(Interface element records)
--

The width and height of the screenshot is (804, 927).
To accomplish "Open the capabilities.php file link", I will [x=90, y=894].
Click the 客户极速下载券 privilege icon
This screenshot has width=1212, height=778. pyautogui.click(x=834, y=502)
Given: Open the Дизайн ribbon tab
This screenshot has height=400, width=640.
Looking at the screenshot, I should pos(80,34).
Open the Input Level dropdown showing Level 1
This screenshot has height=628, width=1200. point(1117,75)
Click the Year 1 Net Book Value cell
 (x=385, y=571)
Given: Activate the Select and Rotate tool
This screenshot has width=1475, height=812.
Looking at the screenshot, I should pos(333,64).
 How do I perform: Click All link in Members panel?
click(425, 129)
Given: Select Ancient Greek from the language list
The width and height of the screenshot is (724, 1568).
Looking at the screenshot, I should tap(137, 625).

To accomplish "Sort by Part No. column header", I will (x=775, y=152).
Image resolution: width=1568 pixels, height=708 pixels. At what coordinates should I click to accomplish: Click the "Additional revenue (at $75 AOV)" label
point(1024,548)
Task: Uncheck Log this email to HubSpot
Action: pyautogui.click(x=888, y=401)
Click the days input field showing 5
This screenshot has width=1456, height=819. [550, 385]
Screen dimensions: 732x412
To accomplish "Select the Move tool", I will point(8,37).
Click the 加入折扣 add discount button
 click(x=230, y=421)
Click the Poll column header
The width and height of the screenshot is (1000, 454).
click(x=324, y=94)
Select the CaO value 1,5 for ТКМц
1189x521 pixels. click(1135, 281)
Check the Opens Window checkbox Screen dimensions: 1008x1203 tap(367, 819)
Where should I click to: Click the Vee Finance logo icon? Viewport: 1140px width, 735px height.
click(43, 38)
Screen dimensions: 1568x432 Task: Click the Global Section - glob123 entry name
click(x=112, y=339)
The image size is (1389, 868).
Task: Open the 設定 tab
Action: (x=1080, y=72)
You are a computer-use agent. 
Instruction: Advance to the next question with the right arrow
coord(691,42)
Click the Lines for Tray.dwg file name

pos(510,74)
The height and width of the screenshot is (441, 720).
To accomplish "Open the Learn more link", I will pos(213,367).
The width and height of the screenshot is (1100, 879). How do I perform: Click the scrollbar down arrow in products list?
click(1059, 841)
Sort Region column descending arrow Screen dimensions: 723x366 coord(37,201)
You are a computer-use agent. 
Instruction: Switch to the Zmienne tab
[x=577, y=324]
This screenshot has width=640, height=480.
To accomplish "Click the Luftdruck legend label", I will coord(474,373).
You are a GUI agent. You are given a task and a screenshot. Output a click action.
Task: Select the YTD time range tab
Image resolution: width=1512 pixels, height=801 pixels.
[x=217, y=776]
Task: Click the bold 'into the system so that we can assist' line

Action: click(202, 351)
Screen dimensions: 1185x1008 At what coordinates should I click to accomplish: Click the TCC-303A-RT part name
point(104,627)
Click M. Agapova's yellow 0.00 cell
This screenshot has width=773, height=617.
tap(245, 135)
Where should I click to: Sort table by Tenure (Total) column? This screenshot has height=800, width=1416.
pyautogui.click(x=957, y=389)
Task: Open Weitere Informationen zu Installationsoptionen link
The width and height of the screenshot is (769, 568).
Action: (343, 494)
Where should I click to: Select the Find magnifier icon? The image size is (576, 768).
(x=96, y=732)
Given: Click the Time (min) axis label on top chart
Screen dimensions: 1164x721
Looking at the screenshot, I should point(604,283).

--

GOAL OF THE EXERCISE: Reproduce all of the rows above line for line, changing nothing.

FINAL RESULT:
The width and height of the screenshot is (804, 927).
To accomplish "Open the capabilities.php file link", I will [x=90, y=894].
Click the 客户极速下载券 privilege icon
This screenshot has width=1212, height=778. pyautogui.click(x=834, y=502)
Given: Open the Дизайн ribbon tab
This screenshot has height=400, width=640.
Looking at the screenshot, I should pos(80,34).
Open the Input Level dropdown showing Level 1
This screenshot has height=628, width=1200. point(1117,75)
Click the Year 1 Net Book Value cell
 (x=385, y=571)
Given: Activate the Select and Rotate tool
This screenshot has width=1475, height=812.
Looking at the screenshot, I should pos(333,64).
 How do I perform: Click All link in Members panel?
click(425, 129)
Given: Select Ancient Greek from the language list
The width and height of the screenshot is (724, 1568).
Looking at the screenshot, I should tap(137, 625).

To accomplish "Sort by Part No. column header", I will (x=775, y=152).
Image resolution: width=1568 pixels, height=708 pixels. At what coordinates should I click to accomplish: Click the "Additional revenue (at $75 AOV)" label
point(1024,548)
Task: Uncheck Log this email to HubSpot
Action: pyautogui.click(x=888, y=401)
Click the days input field showing 5
This screenshot has width=1456, height=819. [550, 385]
Screen dimensions: 732x412
To accomplish "Select the Move tool", I will point(8,37).
Click the 加入折扣 add discount button
 click(x=230, y=421)
Click the Poll column header
The width and height of the screenshot is (1000, 454).
click(x=324, y=94)
Select the CaO value 1,5 for ТКМц
1189x521 pixels. click(1135, 281)
Check the Opens Window checkbox Screen dimensions: 1008x1203 tap(367, 819)
Where should I click to: Click the Vee Finance logo icon? Viewport: 1140px width, 735px height.
click(43, 38)
Screen dimensions: 1568x432 Task: Click the Global Section - glob123 entry name
click(x=112, y=339)
The image size is (1389, 868).
Task: Open the 設定 tab
Action: (x=1080, y=72)
You are a computer-use agent. 
Instruction: Advance to the next question with the right arrow
coord(691,42)
Click the Lines for Tray.dwg file name

pos(510,74)
The height and width of the screenshot is (441, 720).
To accomplish "Open the Learn more link", I will pos(213,367).
The width and height of the screenshot is (1100, 879). How do I perform: Click the scrollbar down arrow in products list?
click(1059, 841)
Sort Region column descending arrow Screen dimensions: 723x366 coord(37,201)
You are a computer-use agent. 
Instruction: Switch to the Zmienne tab
[x=577, y=324]
This screenshot has width=640, height=480.
To accomplish "Click the Luftdruck legend label", I will coord(474,373).
You are a GUI agent. You are given a task and a screenshot. Output a click action.
Task: Select the YTD time range tab
Image resolution: width=1512 pixels, height=801 pixels.
[x=217, y=776]
Task: Click the bold 'into the system so that we can assist' line

Action: click(202, 351)
Screen dimensions: 1185x1008 At what coordinates should I click to accomplish: Click the TCC-303A-RT part name
point(104,627)
Click M. Agapova's yellow 0.00 cell
This screenshot has width=773, height=617.
tap(245, 135)
Where should I click to: Sort table by Tenure (Total) column? This screenshot has height=800, width=1416.
pyautogui.click(x=957, y=389)
Task: Open Weitere Informationen zu Installationsoptionen link
The width and height of the screenshot is (769, 568).
Action: (343, 494)
Where should I click to: Select the Find magnifier icon? The image size is (576, 768).
(x=96, y=732)
Given: Click the Time (min) axis label on top chart
Screen dimensions: 1164x721
Looking at the screenshot, I should point(604,283).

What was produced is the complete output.